Is there anyway to correct his behavior? We are pretty sure he was abused as a pup because he is terrified of most people. He does warm up after a while and 3/6 adults on the farm can pet him and he will come when those people call him.


----------



## bergere (May 11, 2002)

I personally have not found a good way to get a dog to stop chasing sheep or attacking them.

You will either have to keep him well away from the sheep with some pretty stout fencing (but it might not work for long), or Rehome, to a city home well away from any sheep.

Not all animals that are scared of people, were abused. Some are just wired that way..scared of the world until they are taught that things are ok.


----------



## Maura (Jun 6, 2004)

An LGD needs to be bonded to his livestock as a puppy. You can get him to leave the sheep alone with time and training, but he may not ever protect them. If your parents don&#8217;t have the time to work with the dog then either the dog or the sheep will have to go.

I also agree that he may not have been abused. I&#8217;ve had several foster rescue dogs and we can tell, but some dogs are just shy or maybe have not been around anyone but family.


----------



## returnfarmer (Apr 14, 2014)

Thanks. That's what I was afraid of. They do not work with the dogs but I have the time to. If I can at least get him to leave them alone it'll be ok. Will have to see.


----------



## Laurie J (Mar 9, 2005)

We've had one or two great pyrs on our farm for ten years now. I can honestly say they are the most amazing dogs I've ever been around! Ours were raised with our lambs from the time we brought them home at 6 weeks old. They are fantastic guardians. If this pyr hasn't seen sheep before, he probably doesn't know it is something he is supposed to guard, but rather an outsider that shouldn't be there. If he can figure out, in time, that they are part of the farm and need protecting, you should be good to go!


----------



## Ozarks Tom (May 27, 2011)

Shock collar. You'll have to shave his neck to get proper contact, and turn it up to maximum shock. It's recommended you yell "NO", and then shock, but I've found it's more effective to just let him run at the sheep and shock without saying anything. I'm not always there to shout, and I want the dog to think the sheep are electric.

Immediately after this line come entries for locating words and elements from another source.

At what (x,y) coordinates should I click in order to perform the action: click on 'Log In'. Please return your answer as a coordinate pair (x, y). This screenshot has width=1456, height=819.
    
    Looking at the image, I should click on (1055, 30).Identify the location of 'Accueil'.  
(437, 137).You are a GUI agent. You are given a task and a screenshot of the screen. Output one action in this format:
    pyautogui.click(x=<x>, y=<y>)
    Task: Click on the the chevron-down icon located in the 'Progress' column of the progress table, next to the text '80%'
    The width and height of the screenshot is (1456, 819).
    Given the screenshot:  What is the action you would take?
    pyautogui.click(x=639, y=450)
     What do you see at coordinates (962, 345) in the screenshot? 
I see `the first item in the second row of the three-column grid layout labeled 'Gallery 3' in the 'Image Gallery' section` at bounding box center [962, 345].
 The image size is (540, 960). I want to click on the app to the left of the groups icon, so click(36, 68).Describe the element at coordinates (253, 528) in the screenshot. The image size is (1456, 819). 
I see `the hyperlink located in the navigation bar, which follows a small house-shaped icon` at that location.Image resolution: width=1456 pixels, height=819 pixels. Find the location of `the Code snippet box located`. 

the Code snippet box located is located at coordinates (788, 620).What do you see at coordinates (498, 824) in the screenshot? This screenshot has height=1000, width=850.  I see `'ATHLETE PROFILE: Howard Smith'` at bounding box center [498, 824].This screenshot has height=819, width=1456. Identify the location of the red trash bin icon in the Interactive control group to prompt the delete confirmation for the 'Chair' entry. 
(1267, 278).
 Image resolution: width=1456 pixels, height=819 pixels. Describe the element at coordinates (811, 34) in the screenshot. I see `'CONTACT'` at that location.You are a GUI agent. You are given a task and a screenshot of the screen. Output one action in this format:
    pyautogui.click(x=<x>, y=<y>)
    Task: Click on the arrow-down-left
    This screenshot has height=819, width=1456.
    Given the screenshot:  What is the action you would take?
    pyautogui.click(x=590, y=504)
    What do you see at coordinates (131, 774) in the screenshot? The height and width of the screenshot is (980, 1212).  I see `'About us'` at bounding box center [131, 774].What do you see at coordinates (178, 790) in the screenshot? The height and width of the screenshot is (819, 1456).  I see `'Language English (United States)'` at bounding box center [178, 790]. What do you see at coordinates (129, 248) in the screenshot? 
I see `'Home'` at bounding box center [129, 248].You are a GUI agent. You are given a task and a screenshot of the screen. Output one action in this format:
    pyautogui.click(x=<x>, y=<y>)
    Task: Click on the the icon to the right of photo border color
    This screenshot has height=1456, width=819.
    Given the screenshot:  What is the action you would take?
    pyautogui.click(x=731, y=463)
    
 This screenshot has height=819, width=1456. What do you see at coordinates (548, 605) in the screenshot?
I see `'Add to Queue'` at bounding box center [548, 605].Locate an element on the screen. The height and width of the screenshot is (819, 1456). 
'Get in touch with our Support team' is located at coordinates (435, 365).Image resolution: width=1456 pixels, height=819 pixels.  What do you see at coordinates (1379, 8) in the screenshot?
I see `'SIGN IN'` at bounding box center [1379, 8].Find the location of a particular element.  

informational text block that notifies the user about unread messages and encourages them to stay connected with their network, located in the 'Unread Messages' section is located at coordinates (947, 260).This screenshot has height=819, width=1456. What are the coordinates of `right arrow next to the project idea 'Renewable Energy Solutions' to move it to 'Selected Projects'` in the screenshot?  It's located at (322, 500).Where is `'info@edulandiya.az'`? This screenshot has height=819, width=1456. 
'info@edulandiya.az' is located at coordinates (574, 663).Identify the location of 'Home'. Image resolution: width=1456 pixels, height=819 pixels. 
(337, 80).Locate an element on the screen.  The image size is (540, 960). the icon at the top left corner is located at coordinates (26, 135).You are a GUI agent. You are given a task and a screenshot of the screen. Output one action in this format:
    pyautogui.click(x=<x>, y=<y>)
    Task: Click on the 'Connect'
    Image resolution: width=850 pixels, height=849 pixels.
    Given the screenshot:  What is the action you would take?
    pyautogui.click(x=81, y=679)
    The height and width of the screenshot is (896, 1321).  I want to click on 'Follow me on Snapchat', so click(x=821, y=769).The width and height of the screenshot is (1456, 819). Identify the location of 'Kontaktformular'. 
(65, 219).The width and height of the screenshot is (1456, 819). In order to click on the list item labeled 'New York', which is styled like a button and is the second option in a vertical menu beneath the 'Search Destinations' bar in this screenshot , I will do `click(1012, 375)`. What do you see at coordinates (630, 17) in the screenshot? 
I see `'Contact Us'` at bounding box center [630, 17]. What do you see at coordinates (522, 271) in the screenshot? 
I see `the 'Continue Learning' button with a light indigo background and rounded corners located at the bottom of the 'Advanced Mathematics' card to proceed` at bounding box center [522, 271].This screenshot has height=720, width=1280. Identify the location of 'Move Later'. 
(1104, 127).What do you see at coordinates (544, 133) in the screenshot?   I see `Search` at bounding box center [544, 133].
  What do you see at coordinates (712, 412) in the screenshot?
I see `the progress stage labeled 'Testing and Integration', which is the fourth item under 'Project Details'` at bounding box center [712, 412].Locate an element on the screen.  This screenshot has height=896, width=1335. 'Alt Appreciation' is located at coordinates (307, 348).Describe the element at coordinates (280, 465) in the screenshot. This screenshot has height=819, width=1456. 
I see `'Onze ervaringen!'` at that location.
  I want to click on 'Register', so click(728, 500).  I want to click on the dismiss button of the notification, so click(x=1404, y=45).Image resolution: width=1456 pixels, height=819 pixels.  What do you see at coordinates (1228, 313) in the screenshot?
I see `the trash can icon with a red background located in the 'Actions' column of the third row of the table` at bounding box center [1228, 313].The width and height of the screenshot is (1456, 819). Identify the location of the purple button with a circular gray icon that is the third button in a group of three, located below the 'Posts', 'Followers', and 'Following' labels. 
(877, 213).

We have an adult Pyr, and a mutt. Neither had been around sheep. The Pyr just ignores them, but the mutt took some convincing - shocked twice - and never tried again. The mutt seemed too interested in the new lambs a month ago, so I put the collar back on. For some reason she lost interest.

The Pyr still guards the place, and the sheep are just bystanders to him.


----------



## BGE farms (Jan 28, 2014)

I recommend reading up on dangle sticks. Never had to do one my self but have read they can be effective.


----------



## midkiffsjoy (Sep 29, 2005)

I got a GP/A cross who liked to chase and nip the backs of legs. Bloodied by best does. I shelled out $$$ for a shock collar. Took less than 5 minutes to train her. She would go to nip, I hollered and pressed the button, she stood still, repeat twice, never happened again. She became our best stay at home dog. (Our herd boss dog assigned her to stay at the barn at night while they patrolled) She was wonderful during kidding. She would alert us, stay with the doe, lick the kid and the mother clean, and eat the placenta. Don't write your dog off yet.


----------



## returnfarmer (Apr 14, 2014)

Thanks. I have a shock collar around here somewhere from training an over zealous Aussie who was a little TOO good at chasing the cattle. I'll have to dig it out and see if I can fit it to the GP. Though that might take some creativity as he is much, much larger.


----------